Do anti-prostitution laws discriminate against women near the bottom of the income distribution while ignoring similar behavior by women near the top?

When I was much younger, and sufficiently ill-informed that I didn’t have to think about the harsh realities of life, I was very much in favour of the legalization of prostitution. It wasn’t because I believed that a woman has a right to sell her body, in fact I saw little difference between protecting a woman’s right to sell it and man’s right to buy it, it was because I didn’t think it was fair to punish some women for doing explicitly what so many other women were doing implicitly. 


I was particularly concerned that anti-prostitution laws discriminated against women near the bottom of the income distribution while ignoring similar behaviour by women near the top. What kind of fifteen year old thinks like that? (One who grows up to be an economist specializing in sex and love, that’s who.)

This issue still concerns me enough that when we talk about prostitution in my class I always start with an exercise to get students about what it means to sell sex. It goes like this:

If woman meets a man and asks for $20 in exchange for a blow job, is she selling sex? (All heads nod)

If a woman can’t pay her rent and gives her landlord a blowjob instead, is she selling sex? (All heads still nodding)

If a woman gives a man a blow job so that he will take her on all expense paid trip to New York, is she selling sex? (General confusion and a serious decline in nodding)

If a woman gives a man a blow job so that he will marry her and buy her an expensive house, is she selling sex? (No nodding of heads)

The problem is that we all know what it means to sell sex when the provider is paid in cash or drugs. The poor desperate woman who can’t pay her rent is selling sex because she gets off paying the rent, which presumably is equivalent to cash. The women who gets a suite at the Ritz-Carlton though, or the woman with the expensive house instead of a room in a dilapidated apartment building, apparently isn’t selling sex.  Maybe she is selling something else.

One of the first economics papers on the sex trades, by Lena Edlund and Evelyn Korn, deals with this somewhat touchy issue of how we define the term “prostitution”. * The authors recognize the problem in simply saying that prostitution is the act of selling sex; there are a variety of ways to define the act of selling sex and somewhere along the way prostitution stops and other forms of relationships, like marriage, begin.

Edlund and Korn define prostitution as the explicit selling of non-reproductive sex. Reproduction may take place, but there is no expectation on either side that men are buying the right to paternity of any resulting children.

They define marriage, on the other hand, as the selling of both non-reproductive and reproductive sex. Sex within marriage is not just for procreation, but if there are children produced the man has an expectation to claim the paternity of those children.

In this particular paper, the reason for making a distinction between marriage and prostitution is to explain the high wage premium paid to female sex workers over other, equally low skilled, occupations. The paper argues that the wage paid to sex workers has to be sufficiently high to draw women into a market that will exclude them from entering another, potentially more lucrative, market later on – the marriage market.
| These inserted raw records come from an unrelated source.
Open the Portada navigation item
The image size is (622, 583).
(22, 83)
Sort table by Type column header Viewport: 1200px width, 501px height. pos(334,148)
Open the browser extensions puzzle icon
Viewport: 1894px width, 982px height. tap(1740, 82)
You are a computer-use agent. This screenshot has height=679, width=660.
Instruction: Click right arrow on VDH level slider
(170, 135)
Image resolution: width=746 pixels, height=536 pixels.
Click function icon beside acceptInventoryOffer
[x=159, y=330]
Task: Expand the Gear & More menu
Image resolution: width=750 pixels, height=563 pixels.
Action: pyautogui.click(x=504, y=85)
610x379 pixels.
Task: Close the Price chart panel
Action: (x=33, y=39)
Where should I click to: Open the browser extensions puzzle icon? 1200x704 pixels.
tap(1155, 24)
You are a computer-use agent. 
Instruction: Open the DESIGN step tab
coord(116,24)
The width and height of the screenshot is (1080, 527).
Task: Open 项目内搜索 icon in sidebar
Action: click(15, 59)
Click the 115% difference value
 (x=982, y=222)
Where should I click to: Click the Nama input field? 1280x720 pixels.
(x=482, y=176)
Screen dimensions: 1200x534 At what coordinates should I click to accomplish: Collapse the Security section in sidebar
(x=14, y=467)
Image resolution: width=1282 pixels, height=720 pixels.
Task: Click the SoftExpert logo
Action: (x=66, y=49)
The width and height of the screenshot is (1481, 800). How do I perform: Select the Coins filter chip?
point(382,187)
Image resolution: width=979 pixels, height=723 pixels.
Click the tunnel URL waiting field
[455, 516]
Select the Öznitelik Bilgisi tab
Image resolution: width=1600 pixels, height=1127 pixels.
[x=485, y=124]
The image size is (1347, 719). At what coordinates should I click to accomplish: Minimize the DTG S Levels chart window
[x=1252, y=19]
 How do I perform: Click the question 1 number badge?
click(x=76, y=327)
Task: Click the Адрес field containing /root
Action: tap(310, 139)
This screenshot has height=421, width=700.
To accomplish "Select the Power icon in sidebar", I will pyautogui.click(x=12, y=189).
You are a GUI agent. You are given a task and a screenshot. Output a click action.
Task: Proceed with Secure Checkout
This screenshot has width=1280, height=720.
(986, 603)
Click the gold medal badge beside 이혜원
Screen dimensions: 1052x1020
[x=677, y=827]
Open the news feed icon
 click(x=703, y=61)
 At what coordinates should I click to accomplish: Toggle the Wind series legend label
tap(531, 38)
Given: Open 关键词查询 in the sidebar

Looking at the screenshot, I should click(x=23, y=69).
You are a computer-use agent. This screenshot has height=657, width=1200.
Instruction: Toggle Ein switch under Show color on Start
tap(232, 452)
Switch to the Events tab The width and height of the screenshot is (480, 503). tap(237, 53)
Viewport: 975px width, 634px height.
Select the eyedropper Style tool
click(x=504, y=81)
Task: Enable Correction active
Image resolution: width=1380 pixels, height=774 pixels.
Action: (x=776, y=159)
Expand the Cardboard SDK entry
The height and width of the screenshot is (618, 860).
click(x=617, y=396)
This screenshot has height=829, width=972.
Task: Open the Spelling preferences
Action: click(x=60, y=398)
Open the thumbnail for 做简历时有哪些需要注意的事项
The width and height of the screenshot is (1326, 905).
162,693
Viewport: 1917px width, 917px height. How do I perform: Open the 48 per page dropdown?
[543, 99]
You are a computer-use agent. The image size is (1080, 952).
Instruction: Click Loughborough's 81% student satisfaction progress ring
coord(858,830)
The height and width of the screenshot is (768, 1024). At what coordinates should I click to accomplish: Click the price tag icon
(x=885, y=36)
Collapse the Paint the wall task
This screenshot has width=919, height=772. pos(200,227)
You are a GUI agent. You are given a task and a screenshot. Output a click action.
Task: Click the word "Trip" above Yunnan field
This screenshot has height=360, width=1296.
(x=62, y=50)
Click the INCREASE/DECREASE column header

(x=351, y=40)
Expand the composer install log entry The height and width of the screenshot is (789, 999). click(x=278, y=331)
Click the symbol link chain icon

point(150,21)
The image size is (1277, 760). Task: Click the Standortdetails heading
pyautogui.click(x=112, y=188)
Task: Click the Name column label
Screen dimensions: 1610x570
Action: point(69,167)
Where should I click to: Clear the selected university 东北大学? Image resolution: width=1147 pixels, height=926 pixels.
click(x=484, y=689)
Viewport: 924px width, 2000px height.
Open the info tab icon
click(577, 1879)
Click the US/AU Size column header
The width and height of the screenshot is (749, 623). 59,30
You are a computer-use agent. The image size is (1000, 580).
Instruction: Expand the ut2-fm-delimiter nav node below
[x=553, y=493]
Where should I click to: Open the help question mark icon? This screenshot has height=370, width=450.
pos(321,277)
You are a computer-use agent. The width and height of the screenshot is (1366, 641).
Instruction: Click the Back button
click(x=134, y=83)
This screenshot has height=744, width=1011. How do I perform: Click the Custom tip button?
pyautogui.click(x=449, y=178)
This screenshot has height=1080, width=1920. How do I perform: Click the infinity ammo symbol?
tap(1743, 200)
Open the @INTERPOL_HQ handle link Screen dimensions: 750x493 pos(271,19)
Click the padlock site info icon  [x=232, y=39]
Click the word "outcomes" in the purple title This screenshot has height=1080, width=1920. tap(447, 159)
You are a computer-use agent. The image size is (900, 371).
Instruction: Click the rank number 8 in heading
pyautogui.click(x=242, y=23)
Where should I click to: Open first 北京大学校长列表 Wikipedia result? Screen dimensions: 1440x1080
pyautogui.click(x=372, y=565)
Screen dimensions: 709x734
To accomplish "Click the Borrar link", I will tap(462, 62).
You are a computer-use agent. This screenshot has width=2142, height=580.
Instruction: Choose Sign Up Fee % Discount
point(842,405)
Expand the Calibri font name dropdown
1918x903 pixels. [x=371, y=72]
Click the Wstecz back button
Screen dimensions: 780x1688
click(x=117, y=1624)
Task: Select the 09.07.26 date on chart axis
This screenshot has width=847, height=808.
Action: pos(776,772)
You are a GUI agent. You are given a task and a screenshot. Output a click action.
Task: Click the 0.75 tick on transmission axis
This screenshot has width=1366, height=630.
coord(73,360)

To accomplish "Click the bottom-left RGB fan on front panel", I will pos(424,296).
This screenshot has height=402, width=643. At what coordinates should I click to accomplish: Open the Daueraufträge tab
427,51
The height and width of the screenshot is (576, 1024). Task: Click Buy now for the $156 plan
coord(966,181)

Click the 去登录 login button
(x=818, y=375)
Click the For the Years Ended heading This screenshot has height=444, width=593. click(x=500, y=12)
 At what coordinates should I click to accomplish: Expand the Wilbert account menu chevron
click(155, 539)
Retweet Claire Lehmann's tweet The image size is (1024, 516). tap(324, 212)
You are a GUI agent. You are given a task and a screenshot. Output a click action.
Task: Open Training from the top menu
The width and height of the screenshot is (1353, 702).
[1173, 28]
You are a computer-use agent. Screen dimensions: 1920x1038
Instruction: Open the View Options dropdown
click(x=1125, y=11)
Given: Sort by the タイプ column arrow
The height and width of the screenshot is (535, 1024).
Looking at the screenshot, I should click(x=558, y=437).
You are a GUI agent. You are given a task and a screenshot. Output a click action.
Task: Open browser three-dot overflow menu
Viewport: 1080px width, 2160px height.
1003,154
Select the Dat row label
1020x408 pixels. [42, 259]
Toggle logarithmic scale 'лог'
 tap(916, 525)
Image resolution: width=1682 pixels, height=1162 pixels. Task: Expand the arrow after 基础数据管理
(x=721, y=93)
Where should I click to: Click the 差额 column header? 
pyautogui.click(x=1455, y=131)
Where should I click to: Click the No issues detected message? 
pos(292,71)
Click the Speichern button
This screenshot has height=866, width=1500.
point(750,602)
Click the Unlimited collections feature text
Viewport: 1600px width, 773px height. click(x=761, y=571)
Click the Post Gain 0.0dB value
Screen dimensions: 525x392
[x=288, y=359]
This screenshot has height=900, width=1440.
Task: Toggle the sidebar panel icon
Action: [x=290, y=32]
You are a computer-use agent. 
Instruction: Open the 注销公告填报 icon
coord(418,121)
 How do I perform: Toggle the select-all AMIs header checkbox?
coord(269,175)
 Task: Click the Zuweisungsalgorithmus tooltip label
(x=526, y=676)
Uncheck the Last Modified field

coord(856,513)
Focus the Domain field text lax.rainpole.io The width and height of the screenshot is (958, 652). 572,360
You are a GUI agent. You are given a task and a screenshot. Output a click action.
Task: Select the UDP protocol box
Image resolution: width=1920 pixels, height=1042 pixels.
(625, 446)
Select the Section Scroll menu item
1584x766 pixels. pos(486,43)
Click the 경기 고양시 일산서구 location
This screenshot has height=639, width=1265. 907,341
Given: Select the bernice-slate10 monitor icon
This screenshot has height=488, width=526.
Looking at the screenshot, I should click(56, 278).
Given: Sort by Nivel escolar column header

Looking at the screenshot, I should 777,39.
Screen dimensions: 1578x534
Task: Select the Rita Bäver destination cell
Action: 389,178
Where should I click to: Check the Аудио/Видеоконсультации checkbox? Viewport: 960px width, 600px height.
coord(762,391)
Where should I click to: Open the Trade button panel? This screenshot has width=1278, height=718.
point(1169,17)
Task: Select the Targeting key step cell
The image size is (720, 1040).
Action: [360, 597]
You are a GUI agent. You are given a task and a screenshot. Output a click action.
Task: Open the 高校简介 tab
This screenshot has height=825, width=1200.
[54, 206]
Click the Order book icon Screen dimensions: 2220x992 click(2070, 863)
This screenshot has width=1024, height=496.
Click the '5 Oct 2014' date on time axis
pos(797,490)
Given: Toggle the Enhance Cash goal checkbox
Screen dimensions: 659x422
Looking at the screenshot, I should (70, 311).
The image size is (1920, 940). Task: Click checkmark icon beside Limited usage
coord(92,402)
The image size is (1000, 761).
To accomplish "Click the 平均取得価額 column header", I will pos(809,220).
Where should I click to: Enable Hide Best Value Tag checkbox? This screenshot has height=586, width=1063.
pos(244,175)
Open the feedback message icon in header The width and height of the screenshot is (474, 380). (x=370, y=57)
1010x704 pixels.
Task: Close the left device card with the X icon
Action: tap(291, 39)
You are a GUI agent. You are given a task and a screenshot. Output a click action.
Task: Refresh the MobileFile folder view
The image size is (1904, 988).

It’s a good story, but it does seem to have one flaw: women who are sex workers are often wives as well. In fact, according to research using data from Mexico and Ecuador, women who are sex workers in certain age groups are more likely to be married than other women.** For example, in Ecuador 33% of sex workers between the ages of 12 and 17 are married compared to only 2% of non-sex worker women. Twenty-nine percent of sex workers between the ages of 18 and 23 and married, compared to 18% of other women.

These numbers decline with age though, and for all women over age 24 sex workers are less likely to be married than non-sex workers. Over the whole populations, sex workers are less likely to be married (29% in Ecuador and 20% in Mexico) compared to non-sex workers (45% in Ecuador and 39% in Mexico).

The authors of this study argue that this evidence on marriage rates, and evidence that male workers (who do not suffer the marriage penalty) are paid an even higher wage premium for sex work over other men in similarly skilled occupations, disproves the Edlund and Korn theory of the wage differential for prostitution.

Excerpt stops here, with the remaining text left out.